Starliner’ın İnsanlı Uçuşları İçin Kritik Testler

NASA ve Boeing, CST-100 Starliner sisteminin mürettebat sertifikasyonu için çalışmalarını hızlandırıyor. Bugüne kadar yapılan denemeler, uzay aracının insanlı uçuşlar için gerekli güvenlik seviyesini henüz tam olarak sağlayamadı. Bununla birlikte, 2025 yılına kadar çözülmesi gereken önemli problemler mevcut. Bu problemlerden en önemlisi, itki sistemi ile ilgili yaşanan anormallikler. Boeing ve NASA, bu sorunları çözmek için yoğun bir şekilde çalışmalarını sürdürüyor. İlk olarak, Starliner’ın yörüngede yaşadığı itki sistemi problemlerinin büyük kısmı 2025 yılı boyunca giderilmesi bekleniyor.
Bir sonraki Starliner uçuşu, mürettebat taşıma kapasitesine sahip bir görev olarak planlanıyor. Ancak, NASA’nın öncelikleri doğrultusunda, sadece kargo taşıyan bir uçuş seçeneği de değerlendiriliyor. Bu testin başarıya ulaşması, NASA’nın Uluslararası Uzay İstasyonu’na gerçekleştireceği insanlı görevlerin geleceği açısından kritik bir adım olacak.

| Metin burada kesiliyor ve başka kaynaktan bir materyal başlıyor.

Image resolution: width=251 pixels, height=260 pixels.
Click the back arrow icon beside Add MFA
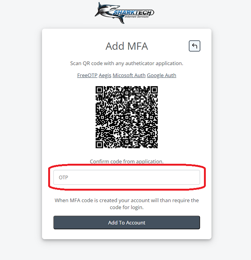(194, 46)
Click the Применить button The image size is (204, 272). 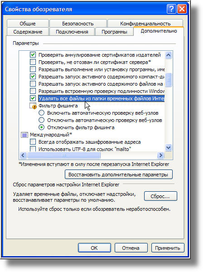pyautogui.click(x=168, y=248)
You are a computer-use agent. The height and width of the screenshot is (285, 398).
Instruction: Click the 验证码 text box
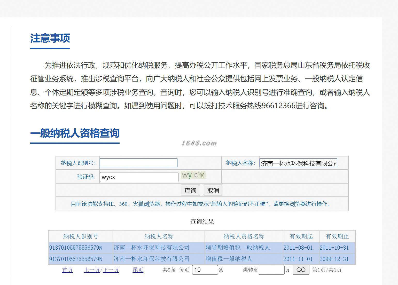[139, 177]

Yaşanan Zorluklar ve Çözüm Süreci
Starliner’ın ilk insanlı uçuşunda yaşanan sorunlar, oldukça ciddi sonuçlar doğurmuştu. NASA astronotları Butch Wilmore ve Suni Williams, uçuş sırasında meydana gelen motor ve sistemsel arızalar nedeniyle sekiz gün sürecek görevlerini 9 aya uzatmak zorunda kalmışlardı. Sonuç olarak, bu görevde kullanılan Starliner kapsülü, mürettebatsız olarak Dünya’ya geri dönmüş ve astronotlar, SpaceX Dragon kapsülü ile güvenli bir şekilde yeryüzüne ulaşabilmişti. Bu durum, Boeing ve NASA’nın daha fazla test yapmalarını ve uzay aracını yeniden tasarlamalarını zorunlu kıldı.

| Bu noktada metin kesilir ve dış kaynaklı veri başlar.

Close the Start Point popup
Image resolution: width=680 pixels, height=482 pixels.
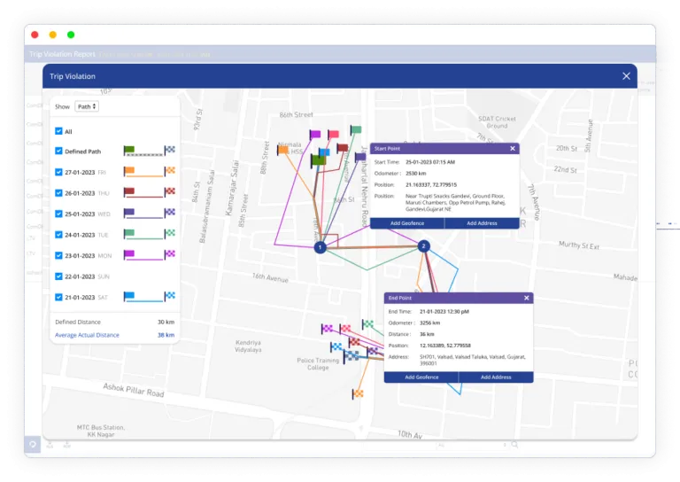[512, 149]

Yüzde 70’lik İyileştirme Sağlandı

NASA tarafından yapılan açıklamalara göre, uçuş sırasında tespit edilen ve gözlemlenen sorunların büyük bir kısmı çözülmüş durumda. Bugüne kadar, yaşanan anormalliklerin %70’ten fazla kısmı giderildi. Ancak, hala çözülmesi gereken önemli sorunlar bulunuyor. Starliner’ın yörüngede yaşadığı itki sistemi sorunları, 2025 yılı boyunca devam edecek testlerle çözüme kavuşturulmaya çalışılacak. Bu süreçte, uçuş testlerinin daha da genişletilmesi ve termal modellerin doğrulanması büyük önem taşıyor. Boeing ve NASA, aşırı ısınmayı engellemek için itici darbe profillerini değiştirecek ve termal bariyerler ekleyecek.

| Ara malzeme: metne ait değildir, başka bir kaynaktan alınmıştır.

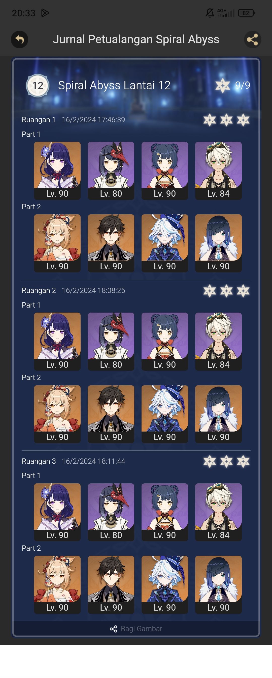Click Ruangan 2 three-star rating
Image resolution: width=272 pixels, height=678 pixels.
click(x=226, y=291)
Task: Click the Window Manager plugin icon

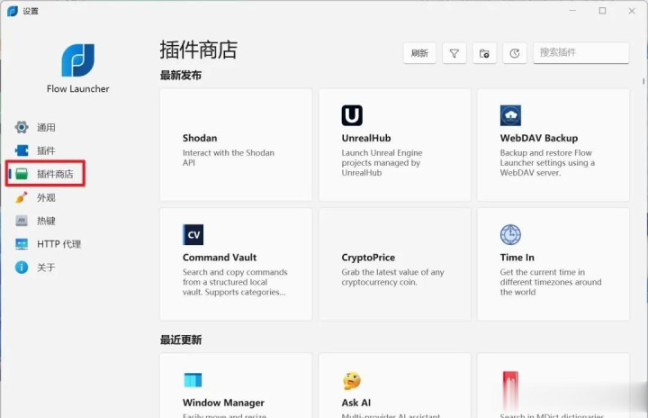Action: pyautogui.click(x=194, y=380)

Test Süreçlerinde Yeni İyileştirmeler
Önümüzdeki testlerde, Starliner’ın termal koruma sistemleri de test edilecek. NASA ve Boeing, “doghouse” bölmesi olarak adlandırılan alanda iyileştirmeler yapmayı planlıyor. Bu bölümde, ek termal bariyerler yerleştirilecek ve uçuş sırasında oluşabilecek aşırı ısınma engellenmeye çalışılacak. Bunun yanı sıra, yeni helyum sistemi contaları ile olası sızıntı riskleri minimize edilecek. Tüm bu iyileştirmeler, Starliner’ın daha güvenli bir hale gelmesini sağlayarak gelecekteki mürettebatlı görevlerde ISS‘e güvenli bir şekilde yolculuk yapabilmesini hedefliyor.
2026’da Yeni Bir Başlangıç
NASA ve Boeing, Starliner’ın 2026 yılında yapacağı uçuşla önemli bir dönüm noktasına ulaşmayı planlıyor. Bu uçuş, mürettebat taşıma kapasitesine sahip ilk görev olarak gerçekleştirilecek ve bu görev, Starliner’ın gelecekteki tüm görevleri için bir temel oluşturacak. Uçuş, hem Boeing’in uzay teknolojisi açısından hem de NASA’nın uzay araştırmalarındaki öncelikleri açısından büyük bir anlam taşıyor. Ancak, şimdilik bu testlerin zaman çizelgesi, her iki kurumun yaptığı çalışmalar doğrultusunda değişebilir.